A recent paper claims to have increased altruistic behavior by brain-zapping. It is a paper entitled "Augmentation of frontoparietal gamma-band phase coupling enhances human altruistic behavior" which you can read here. A BBC article describes the experiment:
"Scientists have discovered how to make people less selfish - at least temporarily - by stimulating two areas of their brain. In a new study carried out at the University of Zurich, 44 volunteers were asked to decide how to split an amount of money between themselves and an anonymous partner.
During the experiment, an electrical current was applied to the frontal and parietal areas of the brain - situated at the front and towards the back. When these areas were stimulated at the same time, the participants gave away more money."
Now, you might expect that at this point in the post I will chime in my very common complaint about neuroscientists using ridiculously too-small study group sizes. But unlike the great majority of cognitive neuroscience experiments, this experiment had a fairly decent size of 44 subjects. My main complaint is the experimenters fiddling with what they call "models" in a way that can be described as "keep torturing the data until it confesses."
We read of three analytic models used by the experimenters, which they describe as examples of "post hoc analysis." Presumably these were not models created before the experiments were done, but models of analysis created after gathering data, by scientists looking for evidence of some desired effect. We read of a Model 1 (M1) that is described in the screen shot below from the paper:
There is no clear reason stated why anyone should accept these weird equations being a correct analysis of whether the subjects were acting in an altruistic way. What's going on in this model is actually far more complicated, because we read other passages of statistical gobbledygook describing how the model is computed, such as this little section which sounds like "keep torturing the data until it confesses":
The experiments also came up with Model 2, and a much more convoluted Model 3 (M3), part of which is shown in the screen shot below from the paper:
The mention of "50 multiple starting points" in one of the passages shown above makes it sound like really 50+ models were tried, rather than just 3. Just because we have a mention of a Model 1 (M1), a Model 2 (M2), and a Model 3 (M3), that's no reason to think that only three models were tried.
We read that one of these models was declared to be the "winning model." This judgment of one model winning over the other apparently occurred because one model produced results with higher statistical significance.

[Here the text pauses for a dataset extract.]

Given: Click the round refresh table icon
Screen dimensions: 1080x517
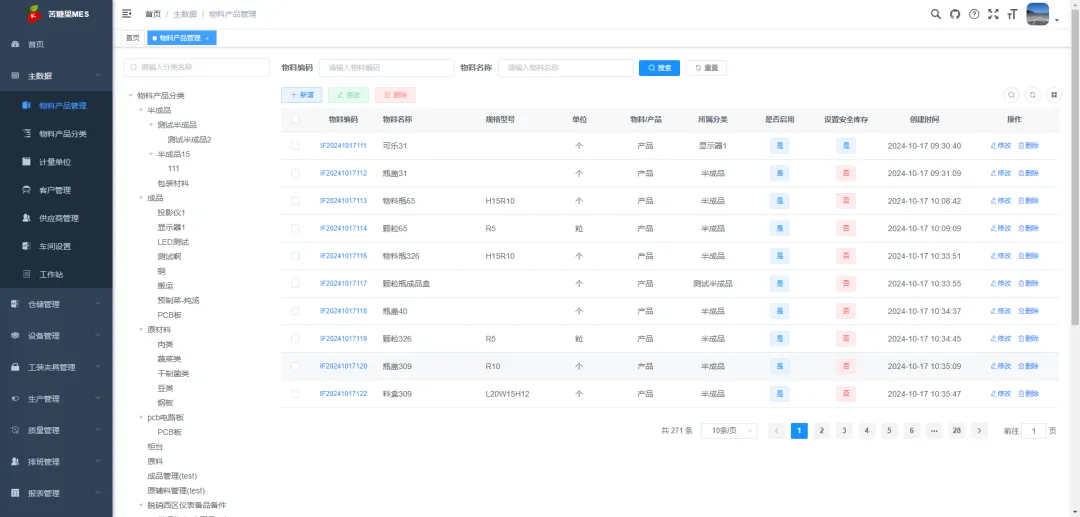Looking at the screenshot, I should point(1033,95).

This "keep torturing the data until it confesses" way of doing science is profoundly dysfunctional. An intelligent way to proceed would be (1) do a pre-registered study or "registered report" in which experimenters commit themselves (before gathering any data) to using one and only one way of analyzing data -- a simple and straightforward method -- while justifying that method of data analysis; (2) publish whatever results are produced from that analysis method, regardless of whether a mere null result is produced.
We read the following chilling statement in the paper: "As we stimulated each participant with an electric current intensity in line with his/her tolerance level for the stimulation currents tested before the experiment runs, the peak-to-peak current intensity for different participants varied between 2.4 and 4 mA." So this was apparently no minimal brain zapping that was occurring, but some level of zapping approaching the subject's "tolerance level," which apparently was somehow determined by some previous "push-them-to-near-their-limits" deal finding out how much brain zapping the subjects could take or would allow. For these absurd machinations in which the student's health may well have been endangered, each student was paid a "chump change" amount of only about 60 dollars, along with some "bonuses" that probably were just as measly.
Nothing has been done here that produces any robust evidence that altruism can be altered by brain zapping. What has mainly gone on is that students have had their health risked by brain zapping done in a "keep torturing the data until it confesses" methodological mess that fails to follow good standards of doing a neuroscience experiment.